> Problem details:
Quote the lines of the data below verbatim, beginning at the line that contains "Close the hugo.toml tab" and ending at the last line, both included, and excluding pictures.

> Extracted records:
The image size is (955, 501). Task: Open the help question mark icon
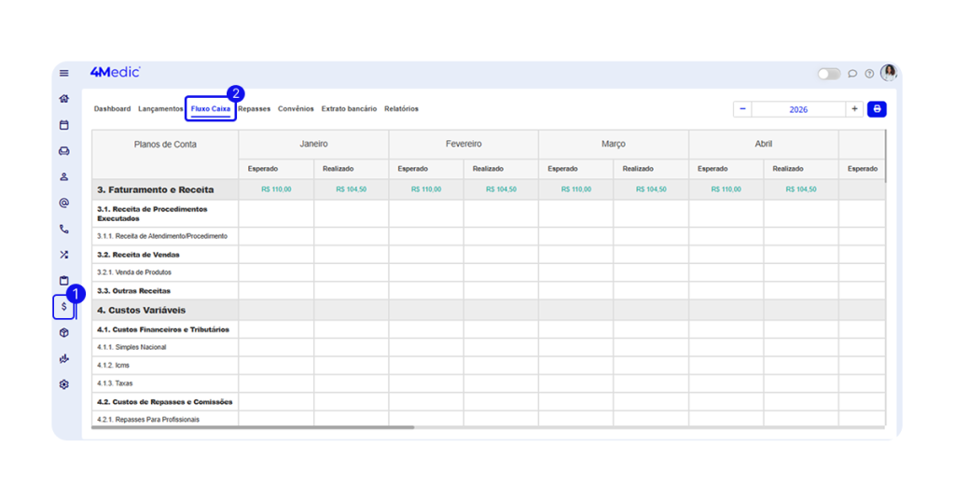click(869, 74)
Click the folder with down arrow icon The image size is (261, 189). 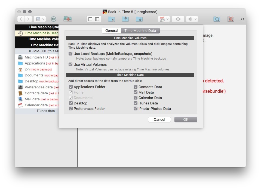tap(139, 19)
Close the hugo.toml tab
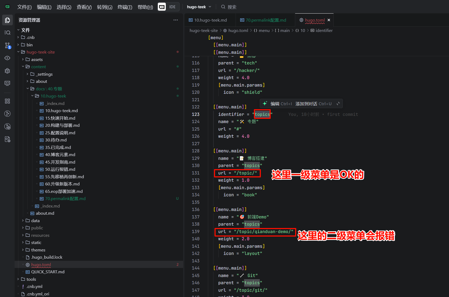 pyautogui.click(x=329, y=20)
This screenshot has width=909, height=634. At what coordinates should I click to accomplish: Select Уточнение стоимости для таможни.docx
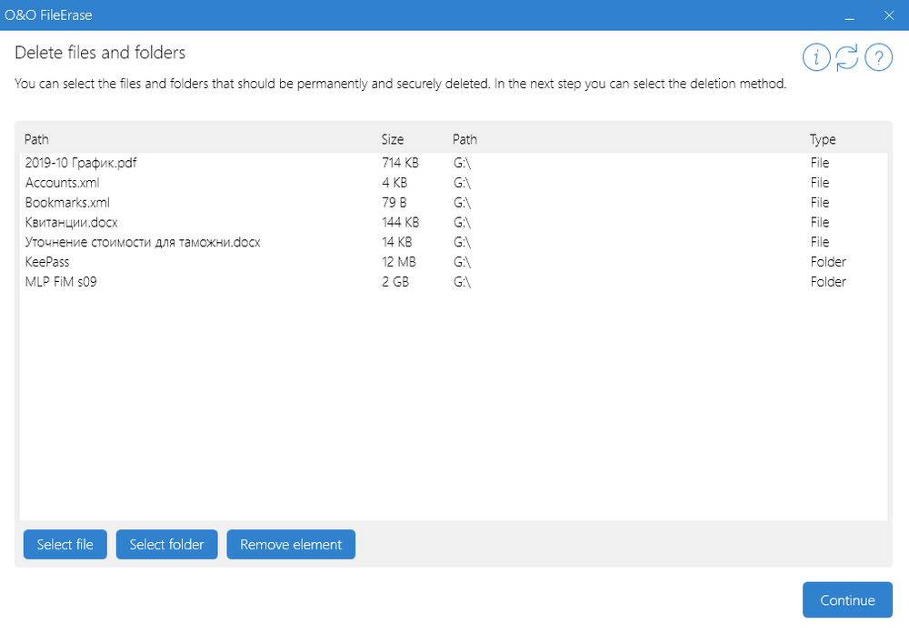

> Finished exercise:
Close the hugo.toml tab
 pyautogui.click(x=329, y=20)
This screenshot has width=909, height=634. At what coordinates should I click to accomplish: Select Уточнение стоимости для таможни.docx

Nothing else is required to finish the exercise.